But for known inputs, it works ok.

[edit]: typo
Grey Hair Nixers
It's a nice quick and dirty trick to align knkwn data, but that's a bit unfair to compare it with column(1)... In this case you have to assume your first column to be shorter than 12 chars. It is totally input dependant, as opposed to column(1) which aligns up to the longest string of each column.

You'd have to soak up your whole input before rendering anything, and measure your longuest input in some way (which I don't think sed can do).

I know you manipulate awk(1) auite well, and I think it would be better suited for this task!

Thanks for sharing though! Still interesting to see that kind of solution!
Long time nixers

You are right, column(1) does a better job for single character delimiters like with csv/tsv, /etc/passwd... (use column!).

Oh yes sure, one could even implement column in plain awk...

P.S. to all: Take not that I did not came up with every trick on my own, sometimes I found the idea on StackOverflow or existing scripts.
Long time nixers
playing with "$@"

As you may know, in sh, $0, $1, $2, $3... $9, $* and $@ are special variables holding the command line arguments.

$0 is the name of the program and $1 ... $9 the program parameters.

$# is a number: the count of all arguments (starting from $1, unlike argc in C).

$* is a concatenation of $1 ... $9 with spaces.

$@ is an array, not just one string, but a list of strings:

$ func() { printf '"%s"\n' "$@"; }
$ func '1 2' 3 4
"1 2"

Even though `$@' was quoted, printf received multiple arguments.

You can edit $1 -> $9 with the `set' built-in command:
  • `set "$@"' does not change anything.
  • `set new "$@"' insert `new' before all the arguments,
  • `set "$1" "$2"' keeps only $1 and $2,

And the `shift' built-in command:
  • `shift' removes the first argument from the argument stack (or error).
  • `shift 2' removes the first 2 arguments from the argument stack.

The first argument is $1, but what about the last?

for last in "$@"; do continue; done

This last will take all $@ values until the end and keep the last value after the loop.

If you are using these a lot, you probably should use a programming language. ;)
Long time nixers
fallbacks in pipes

On frustrating thing with busybox ps is that it fails when you add the usual `-ax' formatters to it. This might happen with other situations too.

The sh `{ ...; }` syntax permit you to have fallbacks:

{ ps -ax || ps; } | less

If `ps -ax' fails, ps is executed, and the output of either is piped into less.
Although different commands may behave differently so be cautious with this.

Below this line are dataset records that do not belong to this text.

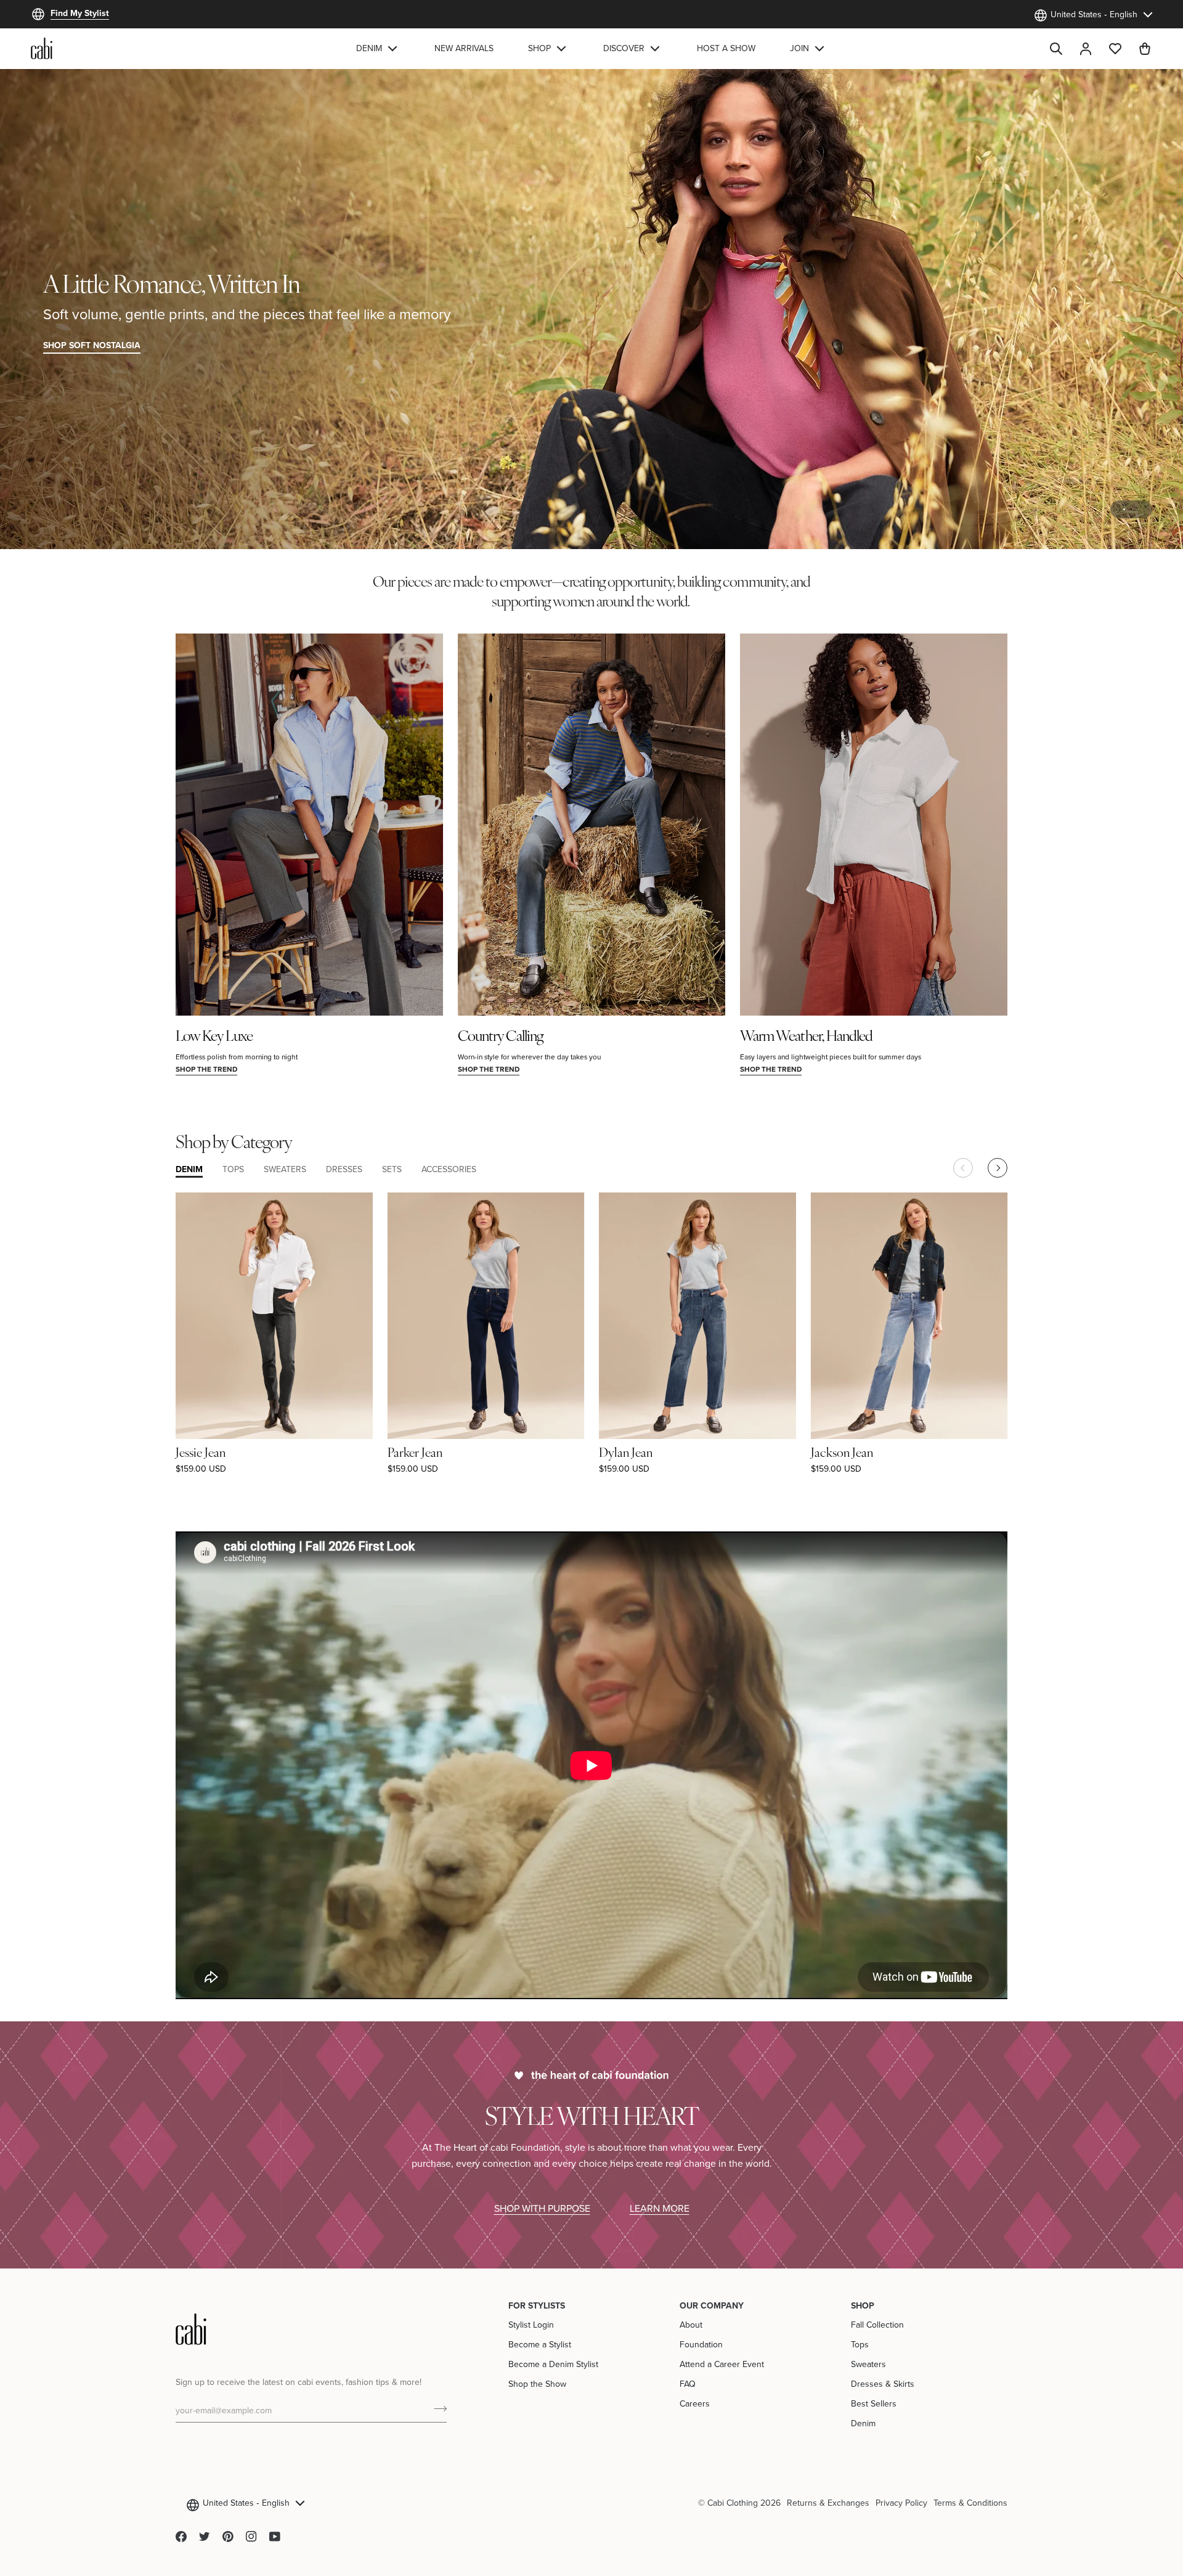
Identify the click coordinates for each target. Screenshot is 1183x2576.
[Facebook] (181, 2536)
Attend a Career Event (722, 2364)
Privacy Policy (901, 2503)
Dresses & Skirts (882, 2384)
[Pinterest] (228, 2536)
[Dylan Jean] (697, 1315)
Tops (860, 2344)
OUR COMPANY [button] (712, 2305)
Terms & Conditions (970, 2503)
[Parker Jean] (486, 1315)
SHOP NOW (1116, 345)
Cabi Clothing (732, 2503)
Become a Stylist (539, 2344)
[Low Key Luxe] (309, 825)
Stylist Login (531, 2324)
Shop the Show (537, 2384)
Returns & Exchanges (828, 2503)
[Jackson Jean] (909, 1315)
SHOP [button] (862, 2305)
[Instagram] (251, 2536)
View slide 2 (1138, 509)
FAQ (688, 2384)
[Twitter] (204, 2536)
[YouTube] (274, 2536)
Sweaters (868, 2364)
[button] (378, 48)
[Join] (436, 2408)
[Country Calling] (591, 825)
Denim (863, 2423)
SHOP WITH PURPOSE (542, 2208)
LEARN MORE (659, 2208)
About (691, 2324)
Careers (695, 2403)
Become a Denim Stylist (553, 2364)
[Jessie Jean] (274, 1315)
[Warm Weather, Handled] (873, 825)
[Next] (997, 1168)
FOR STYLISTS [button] (536, 2305)
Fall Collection (877, 2324)
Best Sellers (873, 2403)
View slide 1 (1124, 509)
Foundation (701, 2344)
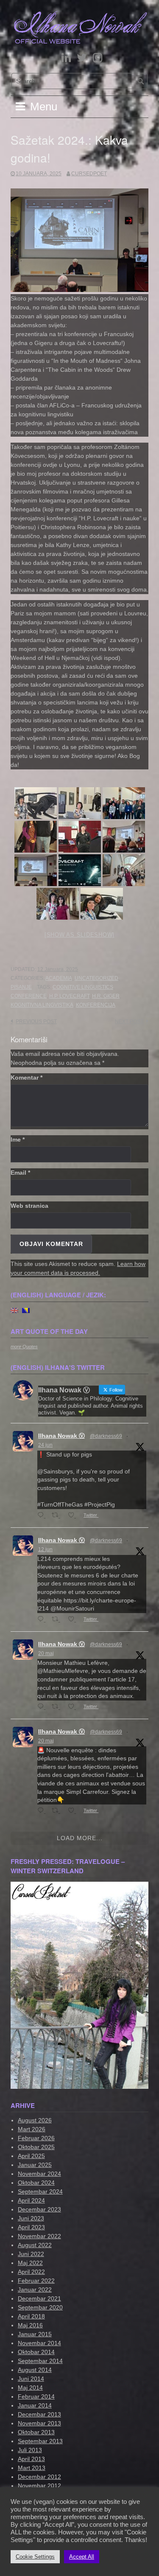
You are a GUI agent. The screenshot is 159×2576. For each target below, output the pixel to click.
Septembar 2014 (40, 2360)
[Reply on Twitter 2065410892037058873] (42, 1619)
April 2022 (31, 2271)
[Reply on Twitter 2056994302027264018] (42, 1811)
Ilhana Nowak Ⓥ (61, 1435)
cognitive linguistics (83, 987)
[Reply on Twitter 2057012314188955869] (42, 1707)
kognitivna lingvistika (42, 1005)
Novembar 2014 (39, 2343)
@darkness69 (106, 1436)
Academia (58, 978)
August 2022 (35, 2245)
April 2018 (31, 2316)
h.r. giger (106, 996)
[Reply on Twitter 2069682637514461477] (42, 1515)
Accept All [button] (81, 2557)
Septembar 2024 (40, 2191)
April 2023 (31, 2227)
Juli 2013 (30, 2450)
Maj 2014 (30, 2387)
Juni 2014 (31, 2378)
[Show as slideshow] (79, 935)
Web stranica (29, 1205)
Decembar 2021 (39, 2298)
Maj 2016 (30, 2325)
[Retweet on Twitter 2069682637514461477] (57, 1515)
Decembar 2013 (39, 2414)
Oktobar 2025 (36, 2147)
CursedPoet (89, 174)
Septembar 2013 (40, 2441)
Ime (18, 1139)
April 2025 (31, 2155)
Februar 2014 (36, 2396)
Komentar (26, 1077)
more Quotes (24, 1346)
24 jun (45, 1445)
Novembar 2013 (39, 2423)
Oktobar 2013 (36, 2432)
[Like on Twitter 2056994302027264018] (73, 1811)
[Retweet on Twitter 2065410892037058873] (57, 1619)
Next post (129, 1021)
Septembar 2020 (40, 2307)
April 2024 (31, 2200)
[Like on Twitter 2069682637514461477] (73, 1515)
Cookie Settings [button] (35, 2557)
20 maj (46, 1653)
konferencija (95, 1005)
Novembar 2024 (39, 2173)
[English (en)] (14, 1310)
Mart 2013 (31, 2467)
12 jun (45, 1549)
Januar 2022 (35, 2289)
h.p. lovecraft (69, 996)
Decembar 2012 (39, 2476)
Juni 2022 (31, 2253)
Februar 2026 (36, 2138)
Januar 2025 (35, 2164)
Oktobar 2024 (36, 2182)
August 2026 (35, 2120)
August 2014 (35, 2369)
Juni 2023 (31, 2218)
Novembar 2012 (39, 2485)
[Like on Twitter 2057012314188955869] (73, 1707)
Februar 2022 (36, 2280)
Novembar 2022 (39, 2236)
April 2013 (31, 2458)
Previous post (36, 1021)
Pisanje (21, 987)
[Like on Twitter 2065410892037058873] (73, 1619)
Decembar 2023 (39, 2209)
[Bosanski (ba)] (26, 1310)
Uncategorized (96, 978)
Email (20, 1172)
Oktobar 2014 (36, 2352)
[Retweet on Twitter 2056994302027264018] (57, 1811)
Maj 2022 (30, 2262)
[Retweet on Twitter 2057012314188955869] (57, 1707)
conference (29, 996)
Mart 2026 (31, 2129)
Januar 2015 (35, 2334)
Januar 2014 (35, 2405)
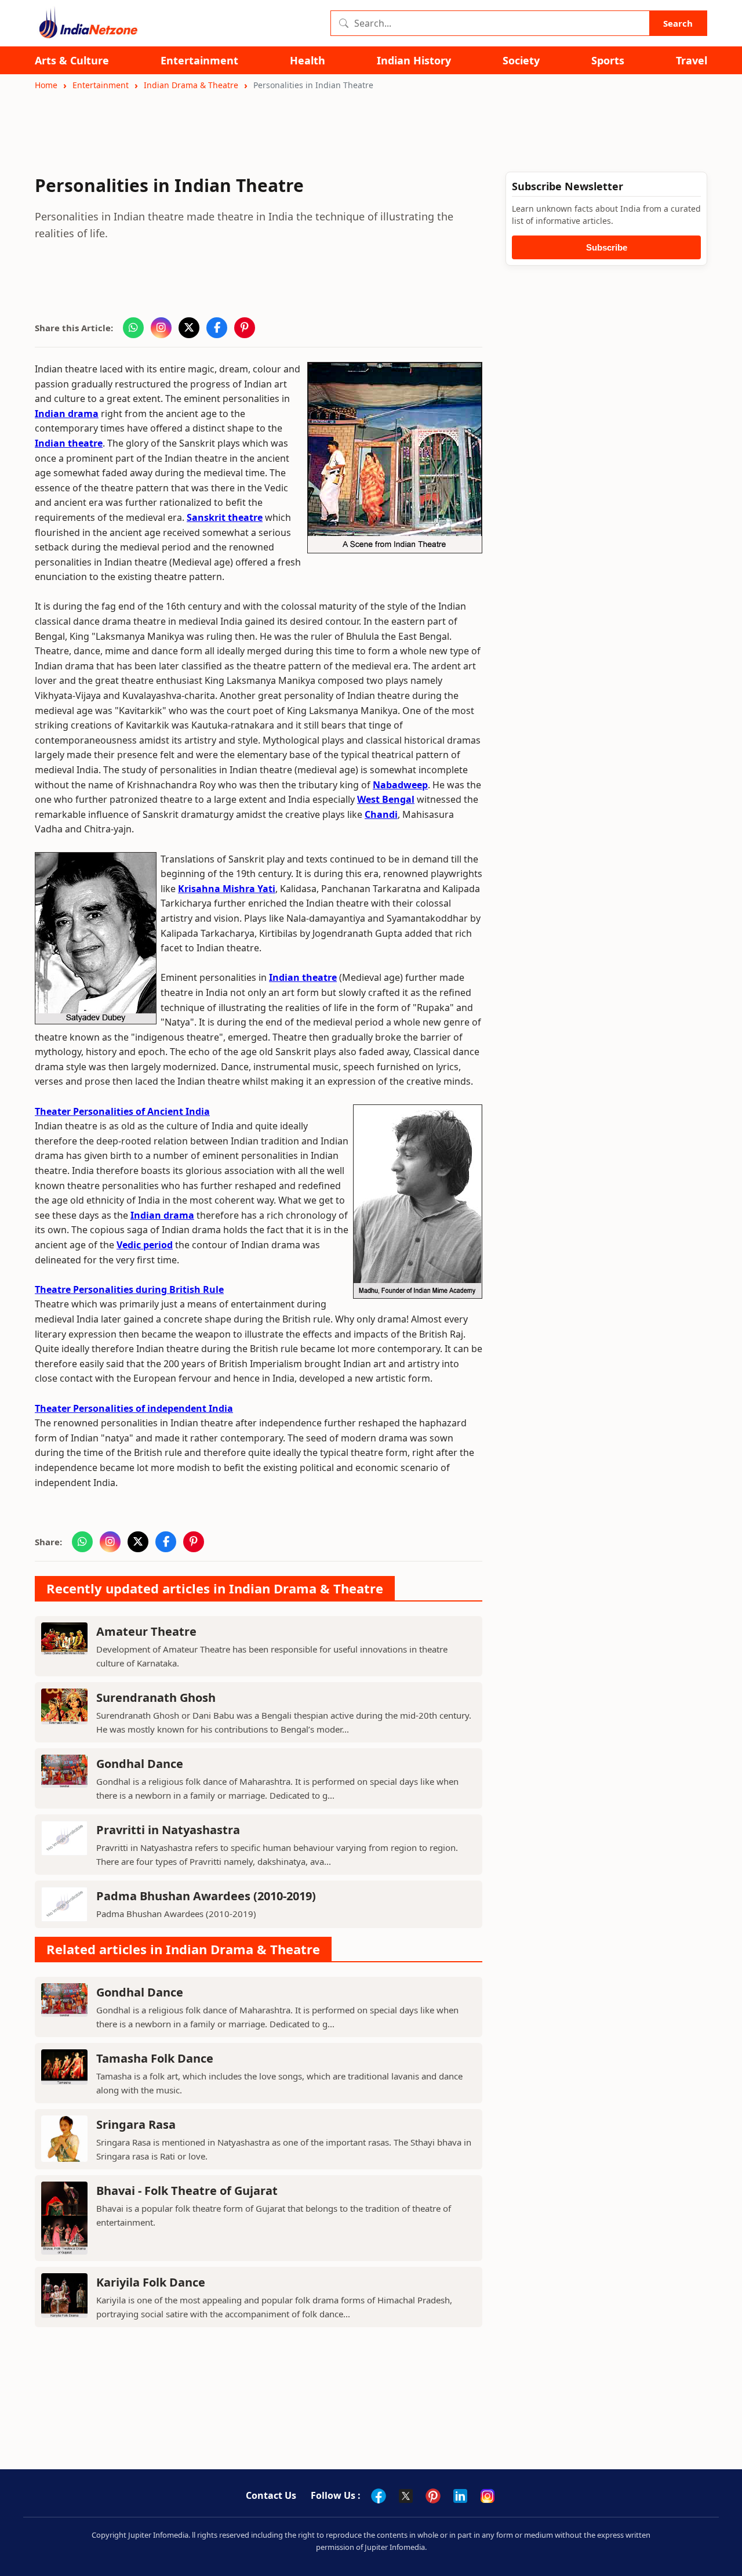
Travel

You may also want to check if a command exist before:

for browser in mothra netscape midori surf jumanji uzbl x-www-browser w3m links elinks lynx retawk curl
do command -v "$browser" && break
"$browser" "$url"

$browser will take the value of each one in the list and `command -v' will check if it exist and break the loop if so. At the end $browser will hopefully be an existing browser command.

P.S.: If you use ps in scripts, you might want to consider pgrep(1) and pkill(1), also in busybox to look for a process, rather than `ps + grep "ugly stuff"'.
Long time nixers
Ok I know a few tricks about the shell syntax. That does not mean I'm a great hacker: I know a very few about how system and networking works. :P Networking tricks anyone?

[EDIT] Sure! Go get some...